La grossesse est déjà bien avancée et la future accouchée se porte au mieux d’une pesanteur qui s’allège au fil de sa vie de loueuse de vélo. Marie Madeleine symbolique, « Mère porteuse » perd ses sens dans le tourbillon de la vie d’une jeune adulte qui prend conscience que ce cadeau qu’elle porte, d’une vie en cours d’avenir sera gratuit !
Rien n’est simple, même ce qui est compliqué à souhait de conventions morales, religieuses, éthiques…La Belgique semble le lieu du possible sans complications de ce deal biologique.
La réponse à la fatalité de cette situation se résume dans une répartie du grand père qui assume pleinement la reconnaissance du parcours sinueux de son fils pour le désir d’un enfant qui ne pourra être conçu et croître que dans une matrice fécondée artificiellement.

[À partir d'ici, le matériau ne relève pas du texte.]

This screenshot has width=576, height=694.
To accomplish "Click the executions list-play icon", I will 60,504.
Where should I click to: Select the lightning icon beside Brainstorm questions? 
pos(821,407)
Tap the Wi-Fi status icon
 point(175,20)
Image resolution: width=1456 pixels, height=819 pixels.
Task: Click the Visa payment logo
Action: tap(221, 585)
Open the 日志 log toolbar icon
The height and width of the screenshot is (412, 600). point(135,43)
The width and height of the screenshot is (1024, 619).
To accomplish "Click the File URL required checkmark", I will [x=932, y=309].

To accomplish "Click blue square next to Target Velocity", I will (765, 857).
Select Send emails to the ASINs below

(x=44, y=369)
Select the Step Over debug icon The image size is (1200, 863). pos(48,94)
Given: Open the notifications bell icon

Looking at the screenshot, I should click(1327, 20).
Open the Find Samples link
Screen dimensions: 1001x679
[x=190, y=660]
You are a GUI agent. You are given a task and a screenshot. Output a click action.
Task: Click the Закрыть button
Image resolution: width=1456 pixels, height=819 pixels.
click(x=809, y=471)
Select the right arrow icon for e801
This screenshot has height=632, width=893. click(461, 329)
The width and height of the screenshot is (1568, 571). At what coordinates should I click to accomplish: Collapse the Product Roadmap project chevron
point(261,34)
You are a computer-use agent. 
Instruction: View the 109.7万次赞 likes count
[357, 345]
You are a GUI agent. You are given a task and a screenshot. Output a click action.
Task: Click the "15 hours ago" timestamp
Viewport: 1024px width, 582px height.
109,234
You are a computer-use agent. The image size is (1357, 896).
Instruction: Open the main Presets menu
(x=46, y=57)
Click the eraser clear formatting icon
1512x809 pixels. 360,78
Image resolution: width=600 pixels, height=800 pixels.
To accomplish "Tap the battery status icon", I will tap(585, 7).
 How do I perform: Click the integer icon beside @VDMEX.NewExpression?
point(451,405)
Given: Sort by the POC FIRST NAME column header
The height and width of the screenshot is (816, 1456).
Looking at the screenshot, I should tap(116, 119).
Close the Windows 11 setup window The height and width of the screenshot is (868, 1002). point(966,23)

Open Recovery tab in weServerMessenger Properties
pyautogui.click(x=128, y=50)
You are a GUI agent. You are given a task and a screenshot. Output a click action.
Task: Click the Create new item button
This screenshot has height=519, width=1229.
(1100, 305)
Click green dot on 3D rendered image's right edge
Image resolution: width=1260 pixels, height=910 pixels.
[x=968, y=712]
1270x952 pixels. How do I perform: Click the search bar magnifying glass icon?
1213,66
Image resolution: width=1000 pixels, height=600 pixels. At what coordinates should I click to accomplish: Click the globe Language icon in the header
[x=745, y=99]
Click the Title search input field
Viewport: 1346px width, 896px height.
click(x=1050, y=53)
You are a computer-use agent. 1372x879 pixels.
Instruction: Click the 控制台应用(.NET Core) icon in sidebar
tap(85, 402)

Lucchini y va de sa voix de scène de théâtre :
« On ne va tout de même pas laisser tomber cet enfant ! »
Et lors de l’échographie de fin de grossesse – la petite Pauline sera fille – son cœur bat et sa tête émeut le futur grand père dans une réplique tout aussi engagée :
« C’est ma petite fille, je ne lâcherais pas, c’est comme ça ! ».
« Never give up ! » disait l’homme d’une guerre, Sir Winston Churchill.
La responsabilité et l’engagement de Luchini devient une tendresse…jusqu’au bout de l’accouchement et la naissance de la petite Pauline.
Il y a aussi la sœur d’Emmanuel, jalouse de son frère, qui ne jouera pour rien au monde le rôle de sœur Emmanuelle…pour Pauline.
Moralité de la fable :

Fabrice Lucchini
Dans cette guerre pour débrouiller les tenants et les aboutissants d’un désir d’enfant, dans des conditions « à côté de la nature » ; Le rôle que joue magistralement Fabrice Luchini est celui d’un homme qui prend un enfant par la main pour lui montrer le chemin…de la vie.
Également le rôle d’un père par défaut du concepteur, quelles que soient les conditions des lois applicables à ces cas particuliers, différents de ce que nous pensons ou jugeons comme normaux. « La moitié du sang d’Emmanuel, ce n’est pas rien ! tout de même. », s’exclame le grand père en défendant sa cause.
Le menuisier Paul (qui aurait pu se nommer Joseph…) n’a de cesse, dans l’acceptation de l’identité sexuelle de son fils, de reconnaître cette petite fille conçue dans un ailleurs qui par la « force de la vie » peut atteindre des victimes collatérales…
Quand la fibre maternelle ou paternelle s’érige en tant que parents responsables d’un être vivant ; c’est dans la marge de cette histoire romanesque mais possible qu’il faut retenir le message subliminal du film ; « Donner » un nom, nommer un enfant, fille ou garçon en renouvelant le sens essentiel à toute vie humaine ; l’incarnation d’un être vivant, désirée ou pas…
Le rôle du grand père portant symboliquement et réellement Pauline n’était pas évident pour Fabrice. Mais en crevant l’écran pour ce qu’il est dans la vie, on n’imagine personne d’autre dans ce rôle quand, à la fin du film il se rase la barbe…et apparaît l’Homme Luchini qui réconcilie la femme porteuse avec SA maternité, par son regard d’amour paternel.